Background: Thrombolytic therapy after intraventricular hemorrhage (IVH) is being used with increasing frequency in recent years, and was recently evaluated in a randomized, placebo controlled blinded prospective clinical trial (CLEAR III). Hemorrhagic complications have remained a concern with thrombolysis in hemorrhagic stroke. We herein present a root case analysis of all cases with adjudicated symptomatic rebleeding identified in the CLEAR III Trial.
Methods: We reviewed safety reports on symptomatic rebleeding events encountered within one year from randomization among subjects enrolled in CLEA III trial, with prospectively articulated definitions and reporting standards. Medical and imaging data were retrieved through the trial database. We analyzed clinical presentation, baseline and follow-up imaging, laboratory abnormalities, medical and surgical management aspects that may have contributed to rebleeding. Subjects were individually analyzed and classified according to onset of (dosing period, early post-dosing and delayed) rebleeding, pattern of bleeding and treatment rendered (alteplase vs. saline), and potential factors contributing the rebleeding.
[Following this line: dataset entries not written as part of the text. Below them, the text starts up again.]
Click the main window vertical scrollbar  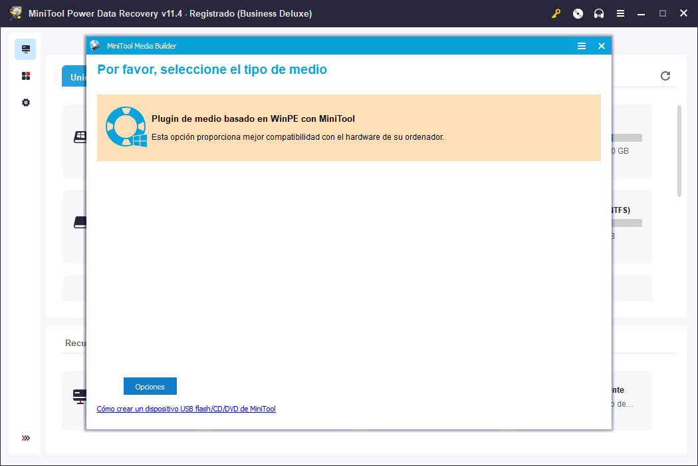(x=679, y=151)
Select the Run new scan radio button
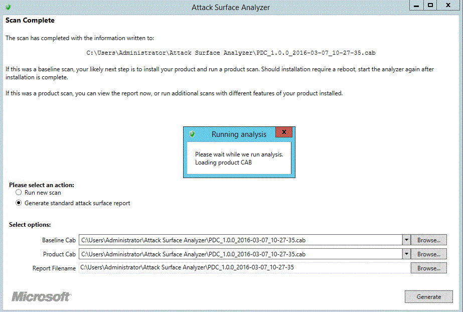 (19, 193)
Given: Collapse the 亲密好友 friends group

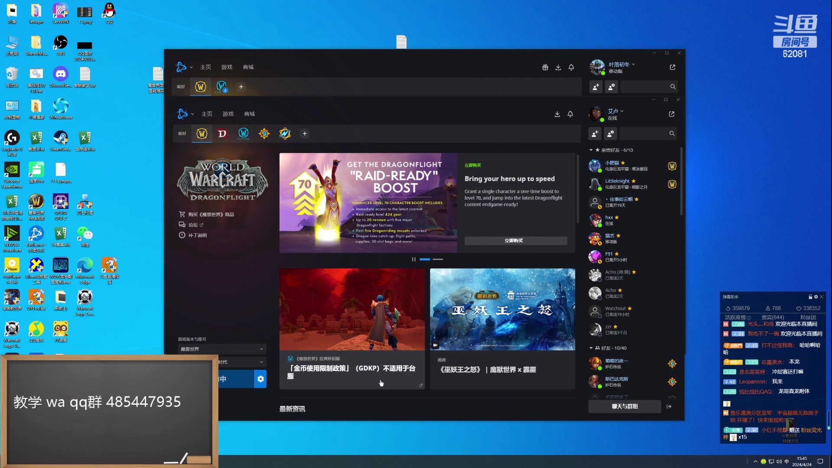Looking at the screenshot, I should pyautogui.click(x=591, y=150).
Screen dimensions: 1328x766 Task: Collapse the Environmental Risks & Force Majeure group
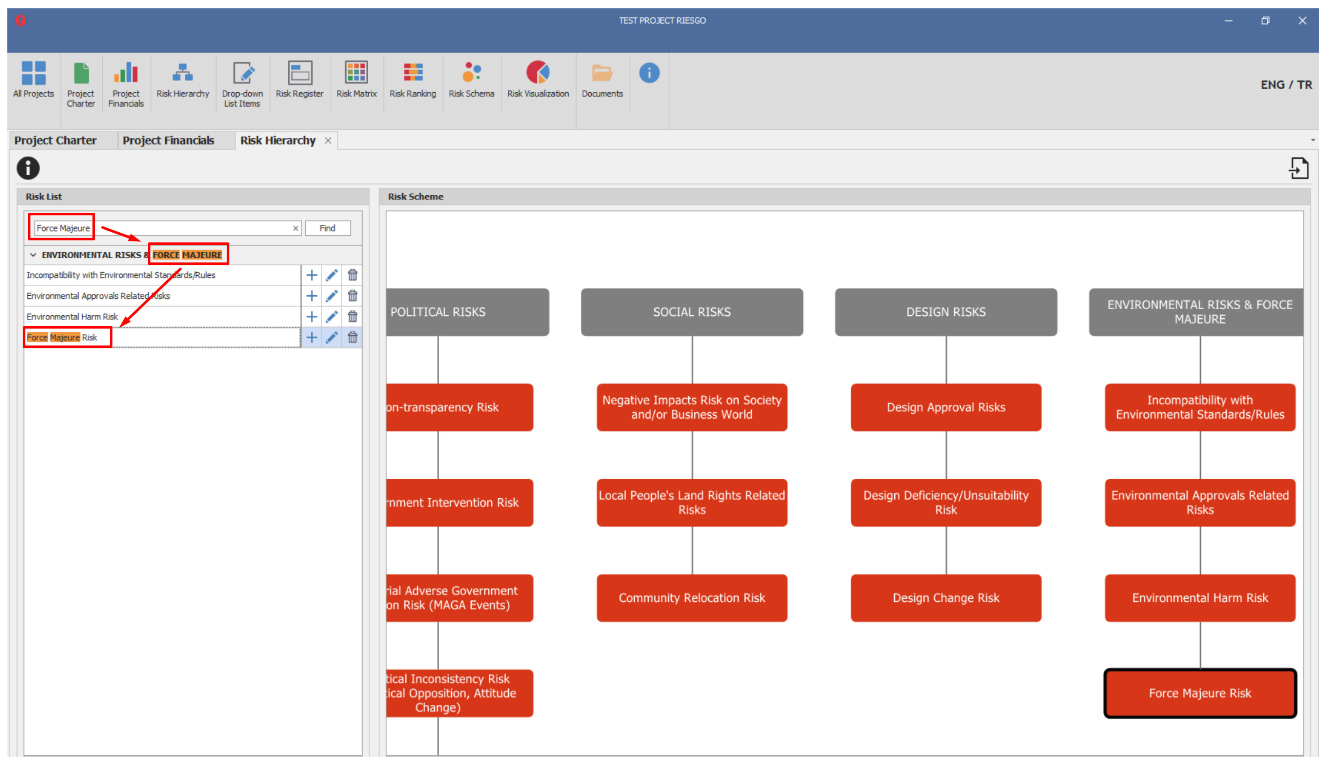33,255
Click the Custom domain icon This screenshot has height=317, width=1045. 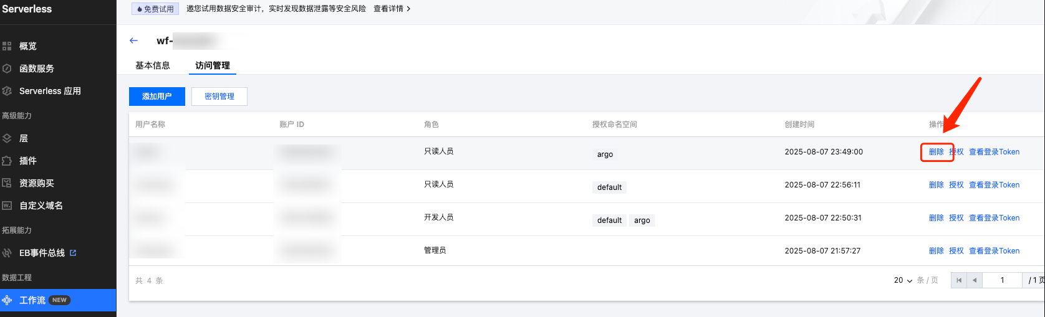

Results: Twenty-one subjects developed a secondary symptomatic hemorrhage constituting 4% of subjects in the trial. Symptomatic rebleeding events took place during the dosing protocol (n=9, 6 in the alteplase group), early after the protocol (n=6, 2 in the alteplase group) and late (n=6, none in the alteplase group). Catheter-related hemorrhages were the most common (n=7, 33%) followed by intraventricular (n=6, 30%) and intracerebral hemorrhage (n=5, 25%). Rebleeding during the dosing period resulted from a combination of treatment- and patient-related factors and could be partially attributable to alteplase in 6 of 9 cases. Rebleeding after the dosing protocol was primarily dependent on patients’ risk factors.
Conclusion: Overall risk of symptomatic hemorrhagic complications are low after intraventricular thrombolysis for IVH as long as safety protocols are followed as deployed in the clinical trial. Secondary prevention strategies are needed following the acute care phase to minimize rebleeds.